Restricting residents' working hours decreases teaching time but improves well-being
Research Activities, May 2010, No. 357
Medical residents are indispensible to academic hospitals. Not only do they take care of patients, but they are also responsible for teaching medical students. Yet to improve patient safety, residents nationwide are only allowed to work up to 80 hours per week with no more than 30 consecutive hours. The amount of time residents spend teaching has declined as a result of these work hour restrictions, according to a new study. However, residents report feeling less exhausted and more satisfied with the level of care they deliver.
At a large academic medical center in California, 125 residents responded to a survey designed to measure various aspects of their working situation. These included the time spent teaching, the number of hours worked, satisfaction with patient care, and how exhausted they felt. Nearly a quarter (24 percent) of respondents reported spending less time teaching. This finding supports previous work suggesting that duty hour restrictions may have some negative effects on resident education, note the researchers.
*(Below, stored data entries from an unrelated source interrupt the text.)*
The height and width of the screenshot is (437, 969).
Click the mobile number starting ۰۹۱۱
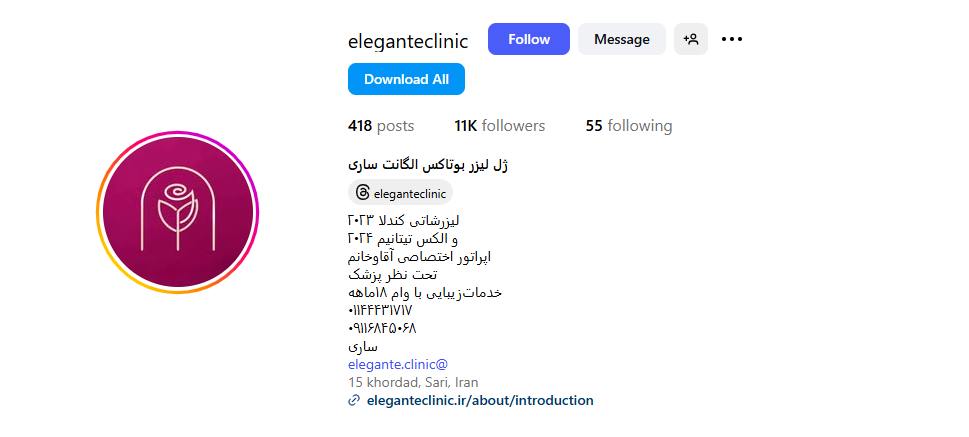pyautogui.click(x=382, y=328)
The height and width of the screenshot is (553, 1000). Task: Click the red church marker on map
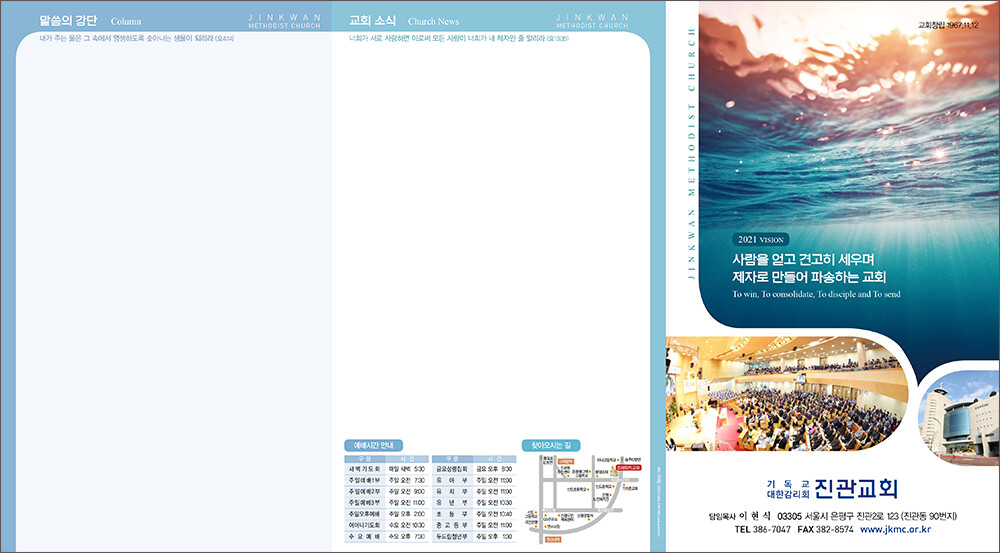coord(628,467)
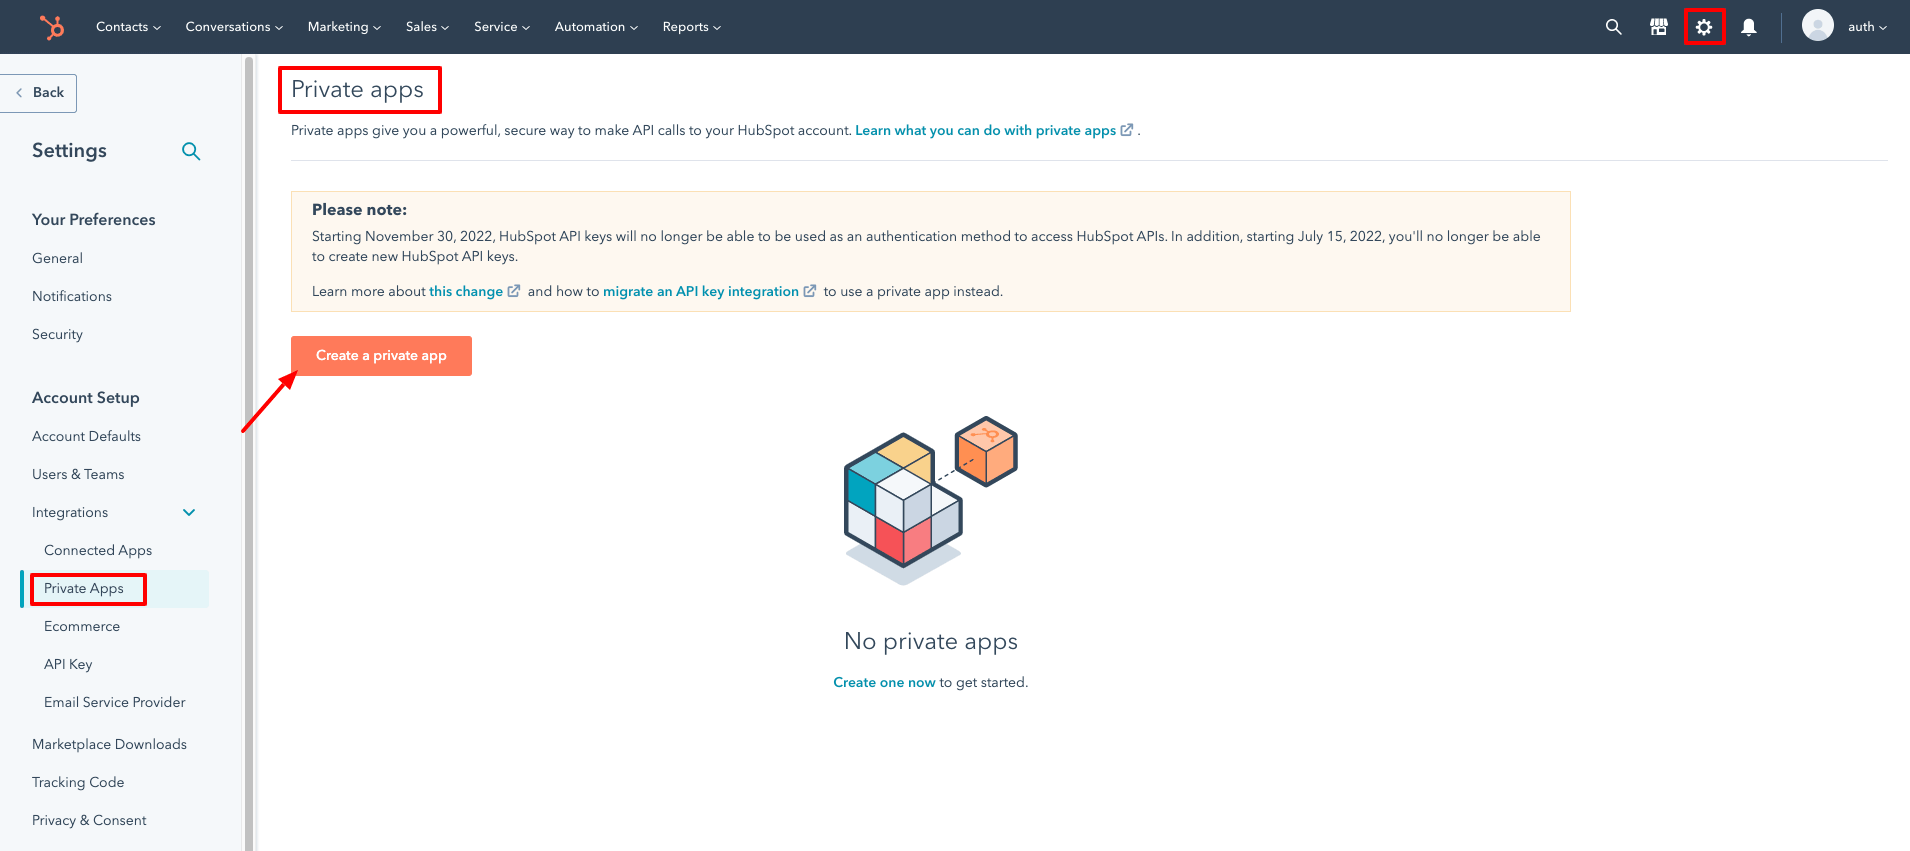Click the Back button
This screenshot has height=851, width=1910.
click(x=40, y=93)
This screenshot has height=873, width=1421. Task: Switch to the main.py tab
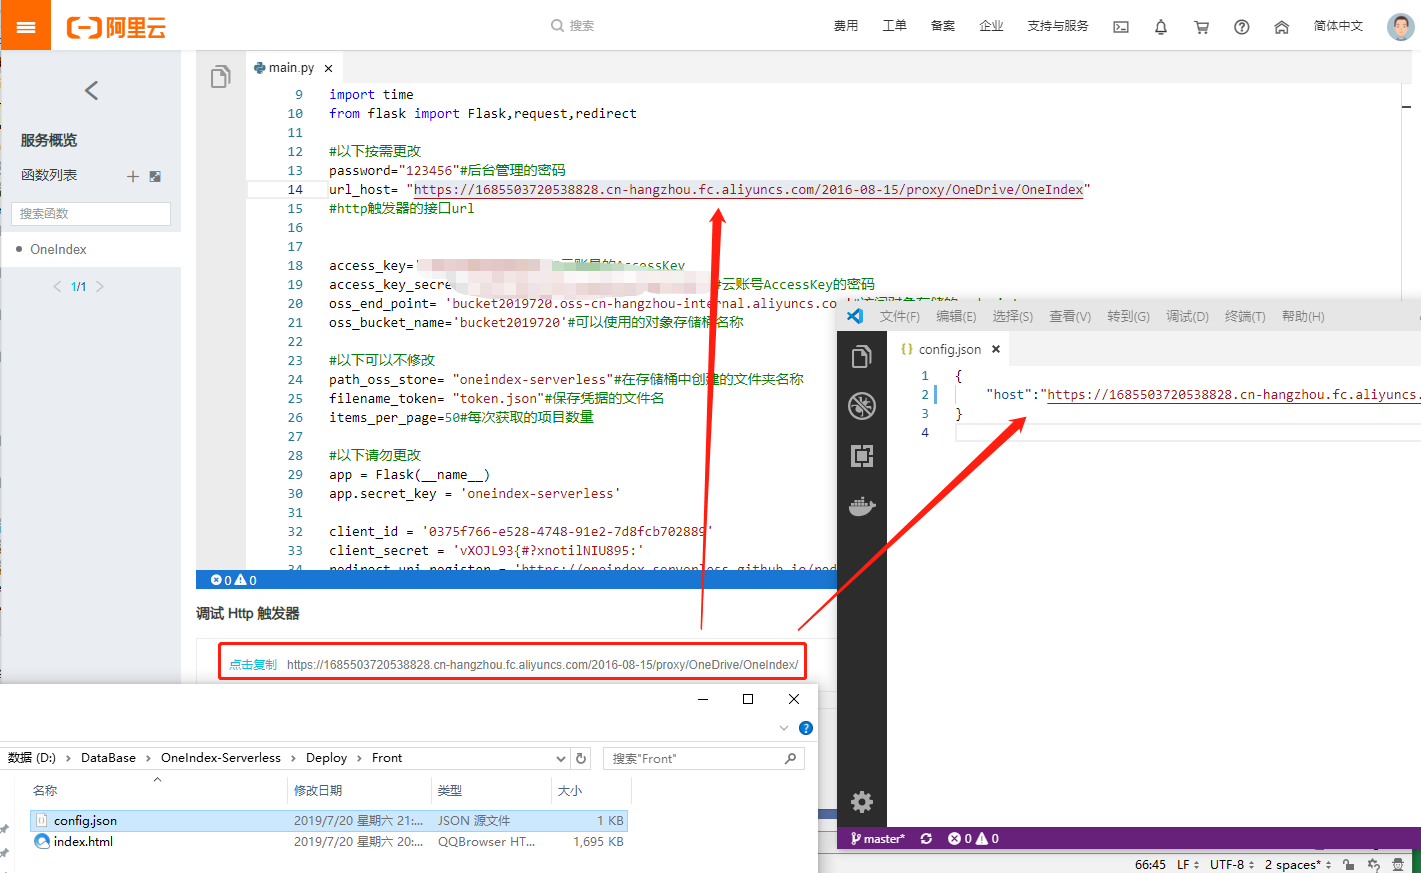click(289, 67)
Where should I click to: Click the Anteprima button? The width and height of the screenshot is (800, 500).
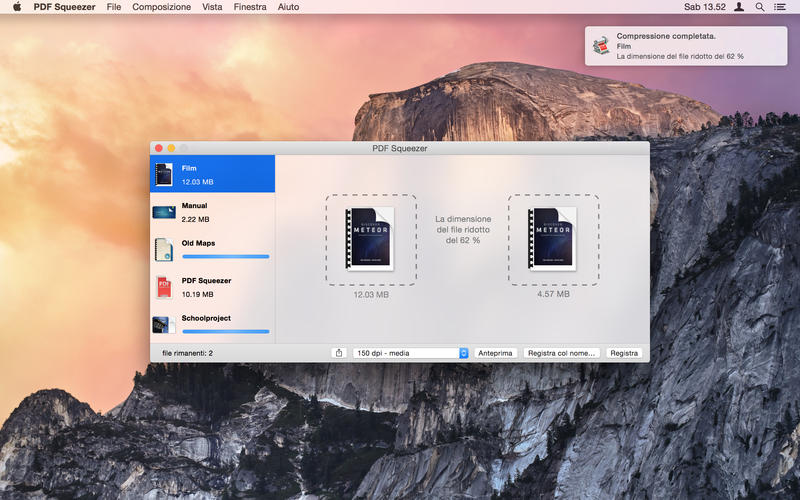click(495, 353)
They found that spending less time teaching was associated with working less than 80 hours a week, being a second- or third-year resident, and spending more time on administrative tasks.
Residents with reduced teaching schedules reported feeling less emotionally exhausted and more satisfied with the patient care they provided. Indeed, there was a significant association between the level of emotional exhaustion and the level of satisfaction with patient care. Those responsible for hospital residency programs need to take these findings into consideration in order to maintain the well-being and work lives of their residents, suggest the researchers. Their study was supported in part by the Agency for Healthcare Research and Quality (HS11416).
See "Impact on duty-hour restriction on resident inpatient teaching," by Lindsay A. Mazotti, M.D., Arpana R. Vidyarthi, M.D., Robert M. Wachter, M.D., and others in the October 2009 Journal of Hospital Medicine 4(8), pp. 476-480.